Selected text Start Marker

Part of our updated 2011 textbook review, “An Evaluation of 22 Recent Biology Textbooks and Their Use of Selected Icons of Evolution,” looked at interesting comments in textbooks that didn’t fit under classical “icons” categories. Here I’d like to review some of these comments as they further illustrate the inaccurate and biased treatment of evolution in many textbooks.

Faux Critical Thinking Exercises
Many textbooks surveyed contained what I would call “faux-critical thinking exercises,” where students are asked to investigate the evidence, but only in a one-sided fashion.

For example, Campbell and Reece’s 2009 edition of Biology: Concepts and Connections asks students: “Write a paragraph briefly describing the kinds of evidence for evolution.” (p. 275) No questions ask students to identify evidence that counters evolutionary theory, because no such evidence is presented in the text.

Likewise, Prentice Hall’s 2009 Science Explorer: Life Science states:

“Identifying Supporting Evidence. Evidence consists of facts that can be confirmed by testing or observation. As you read, identify the evidence that supports the theory of evolution.” (p. 182)

Selected text End Marker
Records Start Marker

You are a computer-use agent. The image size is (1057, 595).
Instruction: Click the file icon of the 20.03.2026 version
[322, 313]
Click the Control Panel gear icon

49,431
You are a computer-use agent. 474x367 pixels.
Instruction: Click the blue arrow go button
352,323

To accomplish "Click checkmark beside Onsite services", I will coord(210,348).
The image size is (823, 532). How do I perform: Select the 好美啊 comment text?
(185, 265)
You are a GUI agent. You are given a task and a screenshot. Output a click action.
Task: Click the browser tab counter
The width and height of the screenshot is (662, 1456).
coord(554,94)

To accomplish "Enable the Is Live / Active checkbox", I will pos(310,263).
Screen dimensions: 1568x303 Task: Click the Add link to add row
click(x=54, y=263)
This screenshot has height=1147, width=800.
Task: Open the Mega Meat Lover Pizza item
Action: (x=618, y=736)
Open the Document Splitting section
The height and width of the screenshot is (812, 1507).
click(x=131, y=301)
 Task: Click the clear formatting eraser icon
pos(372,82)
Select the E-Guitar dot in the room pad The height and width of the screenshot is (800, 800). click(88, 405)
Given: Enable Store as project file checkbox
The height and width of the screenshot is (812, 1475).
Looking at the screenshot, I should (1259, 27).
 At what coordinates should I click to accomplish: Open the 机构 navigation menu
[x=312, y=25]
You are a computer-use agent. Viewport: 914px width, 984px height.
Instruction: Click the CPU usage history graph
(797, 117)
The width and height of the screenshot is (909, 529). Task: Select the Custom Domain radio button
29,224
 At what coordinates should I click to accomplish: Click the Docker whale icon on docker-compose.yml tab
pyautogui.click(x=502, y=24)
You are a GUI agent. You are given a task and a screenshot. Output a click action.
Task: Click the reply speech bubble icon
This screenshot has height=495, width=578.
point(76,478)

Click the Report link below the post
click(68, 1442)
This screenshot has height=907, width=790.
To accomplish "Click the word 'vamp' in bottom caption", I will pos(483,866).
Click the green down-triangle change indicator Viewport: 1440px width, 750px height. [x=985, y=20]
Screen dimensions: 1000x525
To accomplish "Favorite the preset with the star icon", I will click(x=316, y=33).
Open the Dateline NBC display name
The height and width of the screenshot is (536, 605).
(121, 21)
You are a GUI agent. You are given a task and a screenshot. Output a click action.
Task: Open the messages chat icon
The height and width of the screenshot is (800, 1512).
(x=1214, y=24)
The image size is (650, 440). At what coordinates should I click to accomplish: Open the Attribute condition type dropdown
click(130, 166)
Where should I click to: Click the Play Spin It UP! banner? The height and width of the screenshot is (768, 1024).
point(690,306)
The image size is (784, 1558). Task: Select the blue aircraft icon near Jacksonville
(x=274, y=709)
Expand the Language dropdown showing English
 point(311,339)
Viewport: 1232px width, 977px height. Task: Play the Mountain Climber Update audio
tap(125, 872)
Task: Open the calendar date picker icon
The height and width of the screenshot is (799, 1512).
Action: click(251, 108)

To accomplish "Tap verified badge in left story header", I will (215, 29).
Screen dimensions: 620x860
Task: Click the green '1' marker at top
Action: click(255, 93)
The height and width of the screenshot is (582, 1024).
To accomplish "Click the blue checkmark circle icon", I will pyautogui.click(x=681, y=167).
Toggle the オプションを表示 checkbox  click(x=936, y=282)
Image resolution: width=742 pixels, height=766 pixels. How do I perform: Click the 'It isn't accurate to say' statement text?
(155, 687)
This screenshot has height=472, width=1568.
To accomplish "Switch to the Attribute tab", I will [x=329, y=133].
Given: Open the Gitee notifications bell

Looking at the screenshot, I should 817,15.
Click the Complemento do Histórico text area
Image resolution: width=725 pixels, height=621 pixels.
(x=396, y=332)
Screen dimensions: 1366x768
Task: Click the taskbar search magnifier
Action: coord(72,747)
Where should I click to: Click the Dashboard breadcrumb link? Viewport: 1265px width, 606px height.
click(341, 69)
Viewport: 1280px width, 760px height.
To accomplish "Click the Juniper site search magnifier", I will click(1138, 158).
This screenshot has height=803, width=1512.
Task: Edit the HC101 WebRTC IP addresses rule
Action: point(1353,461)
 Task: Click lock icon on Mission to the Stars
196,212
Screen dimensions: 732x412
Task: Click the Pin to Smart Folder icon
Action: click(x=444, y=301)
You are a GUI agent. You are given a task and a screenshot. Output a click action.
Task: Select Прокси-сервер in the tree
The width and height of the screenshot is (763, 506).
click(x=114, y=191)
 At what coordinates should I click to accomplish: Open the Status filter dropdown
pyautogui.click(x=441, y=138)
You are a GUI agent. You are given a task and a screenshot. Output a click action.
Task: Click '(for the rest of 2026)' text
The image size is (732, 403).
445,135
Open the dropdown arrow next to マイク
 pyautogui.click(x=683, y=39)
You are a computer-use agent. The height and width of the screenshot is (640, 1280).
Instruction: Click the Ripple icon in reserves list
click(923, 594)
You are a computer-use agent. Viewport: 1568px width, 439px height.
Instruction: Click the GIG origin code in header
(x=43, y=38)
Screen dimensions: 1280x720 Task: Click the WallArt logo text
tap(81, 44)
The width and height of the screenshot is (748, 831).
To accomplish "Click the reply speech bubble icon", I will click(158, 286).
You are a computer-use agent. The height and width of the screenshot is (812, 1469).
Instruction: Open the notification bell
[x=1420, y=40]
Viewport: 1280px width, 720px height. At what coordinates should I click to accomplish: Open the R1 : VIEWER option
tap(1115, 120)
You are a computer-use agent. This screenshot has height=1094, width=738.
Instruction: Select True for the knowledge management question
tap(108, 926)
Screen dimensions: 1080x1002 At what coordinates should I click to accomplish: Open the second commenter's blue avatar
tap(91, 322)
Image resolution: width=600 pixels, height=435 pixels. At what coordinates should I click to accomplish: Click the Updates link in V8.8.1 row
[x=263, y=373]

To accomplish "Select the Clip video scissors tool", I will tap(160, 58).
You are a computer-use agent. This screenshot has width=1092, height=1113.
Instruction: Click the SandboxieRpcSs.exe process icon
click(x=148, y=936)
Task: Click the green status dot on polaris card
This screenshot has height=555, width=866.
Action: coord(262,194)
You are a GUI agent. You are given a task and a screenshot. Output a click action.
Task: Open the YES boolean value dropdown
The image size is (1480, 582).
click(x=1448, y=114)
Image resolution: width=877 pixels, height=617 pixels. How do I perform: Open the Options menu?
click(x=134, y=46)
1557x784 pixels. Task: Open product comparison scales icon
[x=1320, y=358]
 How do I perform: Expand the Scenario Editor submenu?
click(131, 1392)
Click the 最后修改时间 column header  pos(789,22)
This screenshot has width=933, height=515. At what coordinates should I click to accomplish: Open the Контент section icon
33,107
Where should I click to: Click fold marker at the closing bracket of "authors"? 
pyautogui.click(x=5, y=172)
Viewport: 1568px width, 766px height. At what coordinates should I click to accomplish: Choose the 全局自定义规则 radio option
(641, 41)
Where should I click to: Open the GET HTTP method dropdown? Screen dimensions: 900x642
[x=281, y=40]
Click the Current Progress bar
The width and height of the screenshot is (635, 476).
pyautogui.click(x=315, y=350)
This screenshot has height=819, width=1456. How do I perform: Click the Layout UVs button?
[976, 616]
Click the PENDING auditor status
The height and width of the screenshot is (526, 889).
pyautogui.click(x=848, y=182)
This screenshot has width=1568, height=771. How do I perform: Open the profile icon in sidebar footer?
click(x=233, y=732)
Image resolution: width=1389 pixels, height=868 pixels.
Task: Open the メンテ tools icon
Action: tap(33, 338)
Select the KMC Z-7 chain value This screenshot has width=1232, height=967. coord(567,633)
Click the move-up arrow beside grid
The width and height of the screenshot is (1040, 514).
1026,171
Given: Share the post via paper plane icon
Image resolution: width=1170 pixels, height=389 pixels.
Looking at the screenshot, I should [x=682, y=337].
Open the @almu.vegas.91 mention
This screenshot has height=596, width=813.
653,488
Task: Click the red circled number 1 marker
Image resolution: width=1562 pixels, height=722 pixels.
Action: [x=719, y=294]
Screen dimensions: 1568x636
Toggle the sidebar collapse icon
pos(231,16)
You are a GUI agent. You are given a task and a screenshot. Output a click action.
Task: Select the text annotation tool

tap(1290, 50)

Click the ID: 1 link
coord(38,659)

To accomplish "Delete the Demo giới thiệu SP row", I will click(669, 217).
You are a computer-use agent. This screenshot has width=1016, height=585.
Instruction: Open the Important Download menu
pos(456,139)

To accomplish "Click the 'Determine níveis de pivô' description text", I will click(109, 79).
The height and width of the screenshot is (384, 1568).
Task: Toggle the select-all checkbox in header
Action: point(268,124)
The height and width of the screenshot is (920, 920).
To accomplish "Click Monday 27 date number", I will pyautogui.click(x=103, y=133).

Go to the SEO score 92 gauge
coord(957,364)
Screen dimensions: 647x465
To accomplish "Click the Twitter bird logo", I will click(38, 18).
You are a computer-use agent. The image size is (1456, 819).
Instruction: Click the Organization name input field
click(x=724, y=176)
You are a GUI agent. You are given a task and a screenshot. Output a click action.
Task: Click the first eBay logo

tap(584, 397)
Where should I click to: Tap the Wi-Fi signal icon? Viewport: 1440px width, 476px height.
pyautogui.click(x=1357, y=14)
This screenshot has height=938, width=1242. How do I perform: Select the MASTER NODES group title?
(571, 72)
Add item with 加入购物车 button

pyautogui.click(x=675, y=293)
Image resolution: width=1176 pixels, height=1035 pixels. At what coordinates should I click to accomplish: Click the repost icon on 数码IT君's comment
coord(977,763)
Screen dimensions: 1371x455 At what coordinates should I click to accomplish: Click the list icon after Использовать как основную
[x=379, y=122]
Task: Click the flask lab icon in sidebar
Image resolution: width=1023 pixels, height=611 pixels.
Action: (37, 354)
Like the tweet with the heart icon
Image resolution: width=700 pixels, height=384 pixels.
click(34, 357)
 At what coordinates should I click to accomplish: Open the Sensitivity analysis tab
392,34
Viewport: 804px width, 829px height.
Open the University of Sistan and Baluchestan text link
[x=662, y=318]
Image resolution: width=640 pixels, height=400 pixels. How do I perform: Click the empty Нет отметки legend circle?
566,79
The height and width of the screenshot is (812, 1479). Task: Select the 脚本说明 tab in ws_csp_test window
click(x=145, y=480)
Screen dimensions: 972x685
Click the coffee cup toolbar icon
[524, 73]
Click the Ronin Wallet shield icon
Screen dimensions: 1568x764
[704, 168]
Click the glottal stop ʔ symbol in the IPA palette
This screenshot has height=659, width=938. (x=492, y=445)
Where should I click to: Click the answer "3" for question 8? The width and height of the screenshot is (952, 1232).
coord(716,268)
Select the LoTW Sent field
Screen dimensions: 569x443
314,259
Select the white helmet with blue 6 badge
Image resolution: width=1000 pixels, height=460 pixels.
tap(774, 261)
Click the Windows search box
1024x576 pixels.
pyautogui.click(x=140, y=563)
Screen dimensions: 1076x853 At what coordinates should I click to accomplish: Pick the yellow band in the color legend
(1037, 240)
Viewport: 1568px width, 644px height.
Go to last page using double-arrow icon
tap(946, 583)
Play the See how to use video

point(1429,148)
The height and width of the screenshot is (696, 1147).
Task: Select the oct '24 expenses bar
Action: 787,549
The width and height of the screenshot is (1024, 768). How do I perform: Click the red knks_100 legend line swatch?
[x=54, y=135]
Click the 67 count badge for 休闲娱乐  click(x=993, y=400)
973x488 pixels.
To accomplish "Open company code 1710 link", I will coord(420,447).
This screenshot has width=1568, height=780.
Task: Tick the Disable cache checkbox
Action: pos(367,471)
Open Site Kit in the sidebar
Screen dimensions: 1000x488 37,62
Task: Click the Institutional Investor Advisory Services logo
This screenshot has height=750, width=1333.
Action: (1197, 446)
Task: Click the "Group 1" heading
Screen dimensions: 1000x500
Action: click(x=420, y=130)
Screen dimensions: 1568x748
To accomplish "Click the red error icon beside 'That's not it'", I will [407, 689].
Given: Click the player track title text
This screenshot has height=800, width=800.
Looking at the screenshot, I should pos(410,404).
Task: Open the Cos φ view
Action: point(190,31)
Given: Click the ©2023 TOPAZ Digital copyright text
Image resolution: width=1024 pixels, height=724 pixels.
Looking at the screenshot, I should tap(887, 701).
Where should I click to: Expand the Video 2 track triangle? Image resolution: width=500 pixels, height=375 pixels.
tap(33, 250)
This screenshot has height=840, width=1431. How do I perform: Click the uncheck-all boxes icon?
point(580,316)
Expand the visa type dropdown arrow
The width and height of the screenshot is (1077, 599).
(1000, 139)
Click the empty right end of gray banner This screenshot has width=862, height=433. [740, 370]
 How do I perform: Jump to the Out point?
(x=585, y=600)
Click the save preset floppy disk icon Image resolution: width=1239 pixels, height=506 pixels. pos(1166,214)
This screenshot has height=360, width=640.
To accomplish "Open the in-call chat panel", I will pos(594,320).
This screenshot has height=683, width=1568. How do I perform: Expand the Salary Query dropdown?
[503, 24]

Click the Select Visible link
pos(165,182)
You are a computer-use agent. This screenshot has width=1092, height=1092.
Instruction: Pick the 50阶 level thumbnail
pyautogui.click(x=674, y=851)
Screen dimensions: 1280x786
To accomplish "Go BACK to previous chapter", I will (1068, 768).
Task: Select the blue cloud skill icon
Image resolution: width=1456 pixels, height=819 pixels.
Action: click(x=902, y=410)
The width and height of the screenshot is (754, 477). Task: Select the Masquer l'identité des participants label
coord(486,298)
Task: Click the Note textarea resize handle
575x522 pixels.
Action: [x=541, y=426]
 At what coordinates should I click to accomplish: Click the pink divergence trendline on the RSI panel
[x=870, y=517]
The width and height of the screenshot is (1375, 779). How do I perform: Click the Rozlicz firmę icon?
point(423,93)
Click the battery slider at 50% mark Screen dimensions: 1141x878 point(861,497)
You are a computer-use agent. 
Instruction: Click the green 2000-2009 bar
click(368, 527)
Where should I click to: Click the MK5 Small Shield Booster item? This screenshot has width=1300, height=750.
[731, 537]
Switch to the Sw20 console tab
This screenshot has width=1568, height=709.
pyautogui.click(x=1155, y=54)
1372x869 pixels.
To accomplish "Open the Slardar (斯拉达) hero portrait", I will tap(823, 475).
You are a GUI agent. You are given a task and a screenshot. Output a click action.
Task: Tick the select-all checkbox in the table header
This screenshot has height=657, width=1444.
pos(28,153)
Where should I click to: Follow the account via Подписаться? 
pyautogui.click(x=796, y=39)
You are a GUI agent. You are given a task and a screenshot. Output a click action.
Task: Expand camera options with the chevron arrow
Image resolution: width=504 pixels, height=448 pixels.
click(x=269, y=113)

Records End Marker

Activity list>
[A] Answer these questions about the text on biology textbooks, one per line:
(i) How many recent biology textbooks did the updated 2011 review evaluate?
(ii) Which page of Campbell and Reece's 2009 Biology: Concepts and Connections is cited for the prompt to describe the kinds of evidence for evolution?
(iii) According to Prentice Hall's 2009 Science Explorer: Life Science, what does evidence consist of?
[B] Retype everything from "Faux Critical Thinking" down to "a one-sided fashion." in the text on biology textbooks.

Numbered answers>
[A]
(i) 22
(ii) Page 275
(iii) Facts that can be confirmed by testing or observation

[B]
Faux Critical Thinking Exercises
Many textbooks surveyed contained what I would call “faux-critical thinking exercises,” where students are asked to investigate the evidence, but only in a one-sided fashion.